The mass felling of more than 5,000 street trees across the city of Sheffield in recent years has caused public outcry among residents. They asserted that Sheffield City Council’s (SCC) tree felling contravened the Forestry Act 1967. 

In early 2018, the Forestry Commission (FC) began an investigation to see if this was the case and published its findings in July 2019. It heavily criticised the council and its contractor, but stopped short of prosecution.

The background

According to the Forestry Act, landowners must apply for a felling license if they wish to remove trees over a specified timber volume limit. Exemptions apply where there is overriding legislation – for example the Highways Act which requires councils to maintain safety and access as priority.

But in Sheffield there are concerns many of the trees removed didn’t pose such a risk to safety, and needn’t have been felled. The FC investigation sought to identify whether a felling license was in fact needed.

The findings

The FC has ‘identified a number of areas regarding the Streets Ahead programme where SCC has fallen far short of good practice’.
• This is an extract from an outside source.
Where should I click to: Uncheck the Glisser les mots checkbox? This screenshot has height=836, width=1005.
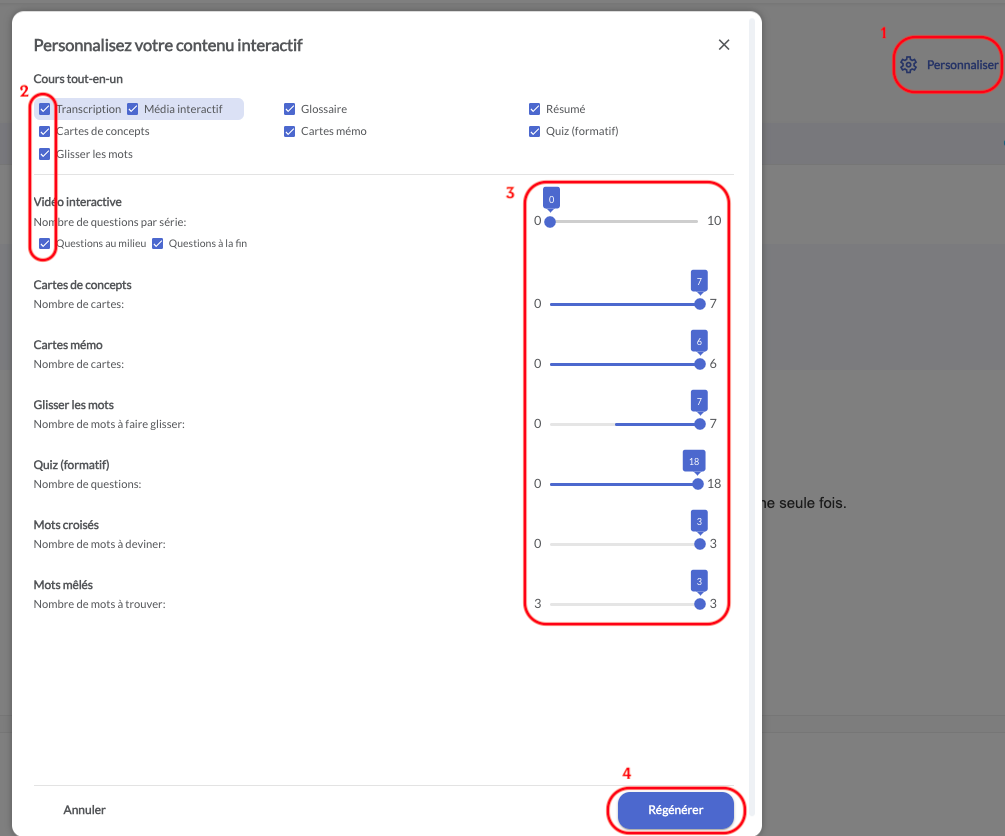tap(44, 154)
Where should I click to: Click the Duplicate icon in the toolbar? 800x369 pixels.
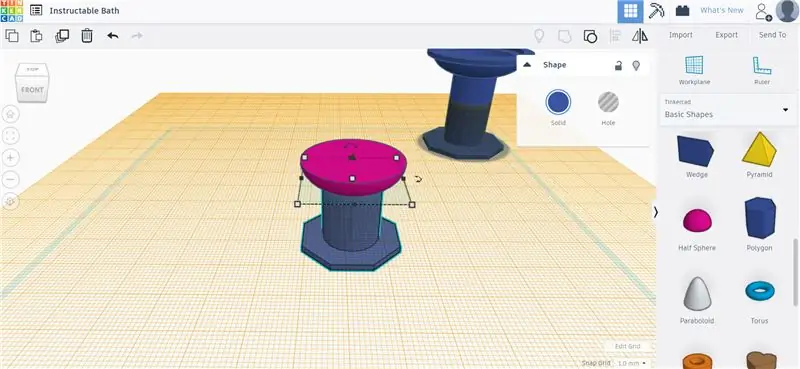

To its credit, the FC has gone to great lengths in its investigation. But it stopped short of prosecution and it’s easy to feel disappointment at the lack of punishment.

The FC stated: ‘There is insufficient evidence to say with confidence that an offence of felling without a felling licence has been committed by SCC and Amey’.

The report is an important step on the road to resolution in Sheffield. Heavily criticising the council and its contractor, it draws a clear line in the sand.

The case has called into question just what rights and responsibilities councils have over the management of trees.

Lessons to learn for other councils

We have witnessed every twist and turn in this long running saga. At the same time, we’ve been working with councils and communities across the UK to prevent unnecessary felling. In most cases, we have found that council officers are doing a sterling job of managing their trees in the face of budget cuts and staff reductions.

So what does this mean for them? Sheffield is a cautionary tale, watched closely no doubt by every tree officer in the UK. The chances are it has made their lives more difficult. Sometimes it seems suspicion arises at the very suggestion of felling – even when it is appropriate.

Is that fair? Well yes, and no. We are waking up to a climate crisis. We need more trees, now, and we need to retain the ones we have wherever it’s safe to do so. But tree officers are a rare breed, and their job isn’t easy. They often need support, and not unfounded criticism.

Mistakes in Sheffield were related to contracts, decision-making and interpretation of the law. It’s not like that everywhere. The report published by the FC is a valuable case study. Councils should take heed of warnings about bad practice, but not be afraid to manage their trees appropriately.